I loved Rebecca Collerton. She was gruff but she had to be, what with that huge heart she was toting around and our retrogressive world and her utter inability to suffer fools. She always snuck a cookie into my bag—a nudge, which she and Caroline Fidanza let me name—and she helped me launch my Ruby Intuition practice. It wasn’t just that she and Saltie co-owners Elizabeth Schula and Caroline had me read for everybody who was anybody on their little brown bench on New Years Day, 2010. It was that she hand-lettered my signs and made a special potion to take the edge off the readings by relabeling a Powers Whiskey bottle “Psychic Powers Whiskey” and then kept quietly quietly refilling my glass when I wasn’t looking. I knew if I had Bex’s seal of approval then I couldn’t totally be full of shit and I went from there, her good wind all I needed on my back. And she let me read for her and took what I saw to heart enough to let it be good wind on her back.

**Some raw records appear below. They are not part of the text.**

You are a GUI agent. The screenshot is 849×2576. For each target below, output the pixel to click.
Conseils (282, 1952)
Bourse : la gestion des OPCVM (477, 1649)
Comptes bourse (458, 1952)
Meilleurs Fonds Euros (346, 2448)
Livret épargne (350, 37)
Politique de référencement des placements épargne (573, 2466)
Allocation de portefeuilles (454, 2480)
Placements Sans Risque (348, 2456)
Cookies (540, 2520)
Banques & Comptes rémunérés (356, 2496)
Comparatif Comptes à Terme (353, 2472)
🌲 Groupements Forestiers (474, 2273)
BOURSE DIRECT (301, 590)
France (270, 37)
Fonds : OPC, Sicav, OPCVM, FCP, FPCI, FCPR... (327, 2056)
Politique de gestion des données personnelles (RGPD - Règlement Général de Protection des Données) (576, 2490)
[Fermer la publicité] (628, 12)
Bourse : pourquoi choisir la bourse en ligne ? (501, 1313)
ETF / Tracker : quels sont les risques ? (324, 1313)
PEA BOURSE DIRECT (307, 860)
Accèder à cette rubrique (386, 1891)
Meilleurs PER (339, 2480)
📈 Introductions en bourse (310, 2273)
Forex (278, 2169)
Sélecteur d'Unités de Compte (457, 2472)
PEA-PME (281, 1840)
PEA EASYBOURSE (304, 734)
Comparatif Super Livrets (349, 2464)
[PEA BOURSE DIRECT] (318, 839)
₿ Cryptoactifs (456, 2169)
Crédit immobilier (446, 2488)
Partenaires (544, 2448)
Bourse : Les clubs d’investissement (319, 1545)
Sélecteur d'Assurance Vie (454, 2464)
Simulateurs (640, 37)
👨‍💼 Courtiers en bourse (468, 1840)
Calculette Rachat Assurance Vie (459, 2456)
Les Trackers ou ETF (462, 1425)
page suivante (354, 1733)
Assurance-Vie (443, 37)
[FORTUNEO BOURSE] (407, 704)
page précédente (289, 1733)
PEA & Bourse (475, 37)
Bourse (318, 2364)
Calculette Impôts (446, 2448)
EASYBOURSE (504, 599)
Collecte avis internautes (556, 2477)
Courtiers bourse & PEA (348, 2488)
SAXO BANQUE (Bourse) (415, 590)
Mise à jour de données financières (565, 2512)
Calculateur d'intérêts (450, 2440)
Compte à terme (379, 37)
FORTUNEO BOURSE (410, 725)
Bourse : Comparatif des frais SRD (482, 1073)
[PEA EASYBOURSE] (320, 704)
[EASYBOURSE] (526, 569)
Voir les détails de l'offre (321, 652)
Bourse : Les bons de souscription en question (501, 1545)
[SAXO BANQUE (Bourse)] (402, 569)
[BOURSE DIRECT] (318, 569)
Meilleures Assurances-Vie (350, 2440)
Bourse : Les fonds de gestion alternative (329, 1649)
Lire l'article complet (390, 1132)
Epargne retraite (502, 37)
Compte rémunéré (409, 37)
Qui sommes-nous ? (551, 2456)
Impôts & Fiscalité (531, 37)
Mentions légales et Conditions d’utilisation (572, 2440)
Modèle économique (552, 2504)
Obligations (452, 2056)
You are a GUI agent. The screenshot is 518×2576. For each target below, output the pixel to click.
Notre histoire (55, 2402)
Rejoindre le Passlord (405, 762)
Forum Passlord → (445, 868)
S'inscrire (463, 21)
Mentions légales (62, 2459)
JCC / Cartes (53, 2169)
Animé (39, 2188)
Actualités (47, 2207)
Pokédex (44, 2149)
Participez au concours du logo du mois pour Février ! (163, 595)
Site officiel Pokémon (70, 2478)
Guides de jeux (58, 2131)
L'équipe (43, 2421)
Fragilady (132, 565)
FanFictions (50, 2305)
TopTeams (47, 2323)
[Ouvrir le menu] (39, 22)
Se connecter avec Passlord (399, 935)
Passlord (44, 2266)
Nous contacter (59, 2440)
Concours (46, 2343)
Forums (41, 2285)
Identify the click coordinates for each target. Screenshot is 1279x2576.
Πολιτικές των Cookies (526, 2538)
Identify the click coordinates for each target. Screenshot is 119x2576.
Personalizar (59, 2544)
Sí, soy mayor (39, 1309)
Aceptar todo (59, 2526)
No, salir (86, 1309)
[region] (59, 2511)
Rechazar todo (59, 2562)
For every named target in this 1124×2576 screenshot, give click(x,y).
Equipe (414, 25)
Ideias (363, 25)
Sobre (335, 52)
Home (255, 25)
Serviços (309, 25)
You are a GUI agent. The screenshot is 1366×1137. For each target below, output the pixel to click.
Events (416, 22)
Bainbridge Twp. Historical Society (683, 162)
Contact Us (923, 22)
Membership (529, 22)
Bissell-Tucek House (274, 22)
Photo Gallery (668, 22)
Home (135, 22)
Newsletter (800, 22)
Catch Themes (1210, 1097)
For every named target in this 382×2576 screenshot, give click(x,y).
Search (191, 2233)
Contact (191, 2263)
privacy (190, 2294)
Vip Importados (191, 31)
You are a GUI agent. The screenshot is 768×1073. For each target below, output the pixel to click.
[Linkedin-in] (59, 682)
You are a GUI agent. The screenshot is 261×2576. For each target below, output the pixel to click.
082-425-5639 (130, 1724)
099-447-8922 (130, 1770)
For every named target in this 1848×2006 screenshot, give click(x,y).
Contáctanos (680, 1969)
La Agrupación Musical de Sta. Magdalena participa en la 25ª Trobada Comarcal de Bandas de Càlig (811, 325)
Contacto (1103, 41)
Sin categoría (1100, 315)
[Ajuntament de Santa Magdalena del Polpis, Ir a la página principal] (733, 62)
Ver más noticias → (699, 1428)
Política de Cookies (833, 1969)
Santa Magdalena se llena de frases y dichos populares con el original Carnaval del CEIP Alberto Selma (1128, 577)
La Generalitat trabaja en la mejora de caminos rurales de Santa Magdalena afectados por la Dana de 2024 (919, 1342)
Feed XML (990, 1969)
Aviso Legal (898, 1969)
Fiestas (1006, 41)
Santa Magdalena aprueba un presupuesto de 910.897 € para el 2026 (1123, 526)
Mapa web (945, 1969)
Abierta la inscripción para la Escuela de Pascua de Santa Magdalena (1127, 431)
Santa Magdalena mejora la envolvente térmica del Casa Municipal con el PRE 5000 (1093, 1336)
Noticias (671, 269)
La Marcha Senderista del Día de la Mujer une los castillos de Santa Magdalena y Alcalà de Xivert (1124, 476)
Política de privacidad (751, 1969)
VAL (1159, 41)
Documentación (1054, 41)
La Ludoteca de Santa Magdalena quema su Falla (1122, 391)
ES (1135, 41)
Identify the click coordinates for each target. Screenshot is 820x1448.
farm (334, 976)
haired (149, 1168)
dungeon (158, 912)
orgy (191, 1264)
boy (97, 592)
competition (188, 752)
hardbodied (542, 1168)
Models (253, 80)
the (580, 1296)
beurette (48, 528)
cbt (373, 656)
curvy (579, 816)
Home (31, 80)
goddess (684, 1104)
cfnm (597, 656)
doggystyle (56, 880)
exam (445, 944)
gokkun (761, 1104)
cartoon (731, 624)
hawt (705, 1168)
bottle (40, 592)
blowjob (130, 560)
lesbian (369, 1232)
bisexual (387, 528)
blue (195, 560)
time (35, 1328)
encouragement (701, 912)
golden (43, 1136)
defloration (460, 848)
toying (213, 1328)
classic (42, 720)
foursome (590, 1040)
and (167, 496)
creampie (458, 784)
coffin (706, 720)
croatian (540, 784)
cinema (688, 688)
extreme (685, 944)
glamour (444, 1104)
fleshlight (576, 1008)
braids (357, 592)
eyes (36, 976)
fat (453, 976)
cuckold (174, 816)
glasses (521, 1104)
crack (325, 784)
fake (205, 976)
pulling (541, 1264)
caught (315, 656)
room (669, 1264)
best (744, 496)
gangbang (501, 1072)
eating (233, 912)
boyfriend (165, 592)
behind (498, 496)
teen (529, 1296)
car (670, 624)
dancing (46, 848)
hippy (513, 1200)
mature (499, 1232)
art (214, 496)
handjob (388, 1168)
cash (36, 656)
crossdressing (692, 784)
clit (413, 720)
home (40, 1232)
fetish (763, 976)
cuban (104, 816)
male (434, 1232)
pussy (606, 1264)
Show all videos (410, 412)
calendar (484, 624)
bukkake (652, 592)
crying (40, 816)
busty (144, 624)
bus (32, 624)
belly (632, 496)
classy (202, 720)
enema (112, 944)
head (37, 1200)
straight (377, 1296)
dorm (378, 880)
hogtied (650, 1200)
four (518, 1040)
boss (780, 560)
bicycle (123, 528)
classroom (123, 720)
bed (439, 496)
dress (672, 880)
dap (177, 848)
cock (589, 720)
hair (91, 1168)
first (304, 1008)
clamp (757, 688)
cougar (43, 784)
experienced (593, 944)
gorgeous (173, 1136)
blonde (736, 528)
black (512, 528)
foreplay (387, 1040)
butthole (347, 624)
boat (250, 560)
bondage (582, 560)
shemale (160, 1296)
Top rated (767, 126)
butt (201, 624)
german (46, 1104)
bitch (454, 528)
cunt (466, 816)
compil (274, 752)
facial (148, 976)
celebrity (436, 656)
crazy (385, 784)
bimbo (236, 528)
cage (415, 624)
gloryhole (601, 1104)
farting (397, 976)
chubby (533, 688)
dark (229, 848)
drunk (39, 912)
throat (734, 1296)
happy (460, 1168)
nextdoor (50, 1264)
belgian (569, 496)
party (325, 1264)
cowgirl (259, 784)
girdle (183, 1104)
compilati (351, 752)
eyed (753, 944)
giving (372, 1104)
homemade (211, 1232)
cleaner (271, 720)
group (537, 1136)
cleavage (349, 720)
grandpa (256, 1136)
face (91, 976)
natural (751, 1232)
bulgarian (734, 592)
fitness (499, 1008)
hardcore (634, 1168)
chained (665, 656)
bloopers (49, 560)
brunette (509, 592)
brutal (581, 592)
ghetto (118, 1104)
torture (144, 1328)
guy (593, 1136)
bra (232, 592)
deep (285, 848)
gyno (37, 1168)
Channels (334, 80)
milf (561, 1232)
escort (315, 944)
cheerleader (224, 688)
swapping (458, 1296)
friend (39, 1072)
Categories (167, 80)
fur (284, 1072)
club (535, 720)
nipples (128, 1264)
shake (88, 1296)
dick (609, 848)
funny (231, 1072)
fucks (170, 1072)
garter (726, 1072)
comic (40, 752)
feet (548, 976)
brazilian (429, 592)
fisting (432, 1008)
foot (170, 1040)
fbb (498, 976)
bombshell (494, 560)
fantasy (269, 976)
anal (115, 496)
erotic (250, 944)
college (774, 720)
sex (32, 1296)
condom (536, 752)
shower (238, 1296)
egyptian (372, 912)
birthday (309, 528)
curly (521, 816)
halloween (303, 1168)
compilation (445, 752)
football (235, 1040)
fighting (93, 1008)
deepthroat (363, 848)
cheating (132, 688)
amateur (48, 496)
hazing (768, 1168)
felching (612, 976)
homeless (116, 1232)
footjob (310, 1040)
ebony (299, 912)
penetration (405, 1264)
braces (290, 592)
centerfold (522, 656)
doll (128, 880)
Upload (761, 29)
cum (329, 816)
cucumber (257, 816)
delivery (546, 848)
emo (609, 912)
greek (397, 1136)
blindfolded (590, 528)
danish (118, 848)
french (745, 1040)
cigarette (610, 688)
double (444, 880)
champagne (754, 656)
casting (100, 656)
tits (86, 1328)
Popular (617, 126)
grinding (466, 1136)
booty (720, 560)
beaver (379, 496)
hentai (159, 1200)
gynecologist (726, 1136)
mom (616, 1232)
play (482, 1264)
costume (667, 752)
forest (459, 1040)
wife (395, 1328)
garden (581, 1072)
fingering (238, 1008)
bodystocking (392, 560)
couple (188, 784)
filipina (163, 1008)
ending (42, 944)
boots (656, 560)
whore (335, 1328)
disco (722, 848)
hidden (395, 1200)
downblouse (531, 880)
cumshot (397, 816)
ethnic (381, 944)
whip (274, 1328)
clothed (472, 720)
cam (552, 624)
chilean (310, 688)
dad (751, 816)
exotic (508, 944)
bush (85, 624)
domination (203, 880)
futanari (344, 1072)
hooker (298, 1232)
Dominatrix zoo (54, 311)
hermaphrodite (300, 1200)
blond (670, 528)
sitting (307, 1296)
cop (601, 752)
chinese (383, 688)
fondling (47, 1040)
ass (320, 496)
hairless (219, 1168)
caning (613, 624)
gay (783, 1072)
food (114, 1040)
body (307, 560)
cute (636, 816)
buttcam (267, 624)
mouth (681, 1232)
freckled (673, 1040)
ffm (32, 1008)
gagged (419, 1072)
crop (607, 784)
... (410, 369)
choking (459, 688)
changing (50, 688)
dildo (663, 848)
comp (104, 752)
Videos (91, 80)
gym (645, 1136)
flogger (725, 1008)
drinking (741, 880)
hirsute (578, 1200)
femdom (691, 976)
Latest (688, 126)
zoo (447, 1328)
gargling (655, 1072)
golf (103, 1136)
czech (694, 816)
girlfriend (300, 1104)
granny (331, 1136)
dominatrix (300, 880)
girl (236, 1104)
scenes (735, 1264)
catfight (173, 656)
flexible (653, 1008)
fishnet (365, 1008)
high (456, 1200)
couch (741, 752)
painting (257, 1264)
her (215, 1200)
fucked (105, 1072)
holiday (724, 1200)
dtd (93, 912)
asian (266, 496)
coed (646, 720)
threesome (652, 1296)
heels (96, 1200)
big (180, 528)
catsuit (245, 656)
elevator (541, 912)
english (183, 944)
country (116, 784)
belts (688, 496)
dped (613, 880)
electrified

I’ll never forget it: I saw a stray cat and a wife, in that order, and was happier to see her good fortune than anything else I’ve seen in my practice before or since. But what was even happier is that she let all that love in when it showed up. It was beautiful. So was she: handsome and curmudgeonly and eminently charismatic. Best of all, she possessed that rare ability to shut the fuck up and watch the city slide on by. I’m crying as I write this and I’ll cry a lot more when all is said and done but I’m still glad to keep espying her in every vestibule I pass, slouching, smoking, scuffing those perennial DMs. Rebecca Collerton was a stand-up guy in a neighborhood that desperately needed one, a lovebug who did a terrible job of hiding it, a profoundly intuitive chef, a bookworm, a worrywart, a grouser extraordinaire (it’s an art, you know), and a pair of eyes I always looked forward to gazing within. I am so glad our sailor found big happiness before she left our shores, but will forever look longingly for her on the horizon. P.S. That’s me in the background of the above Eater NY pic, taken when Mr. Curry, her Indian-English eatery, closed. It was the last time I ever saw my friend.

"All, everything I understand, I understand only because I love."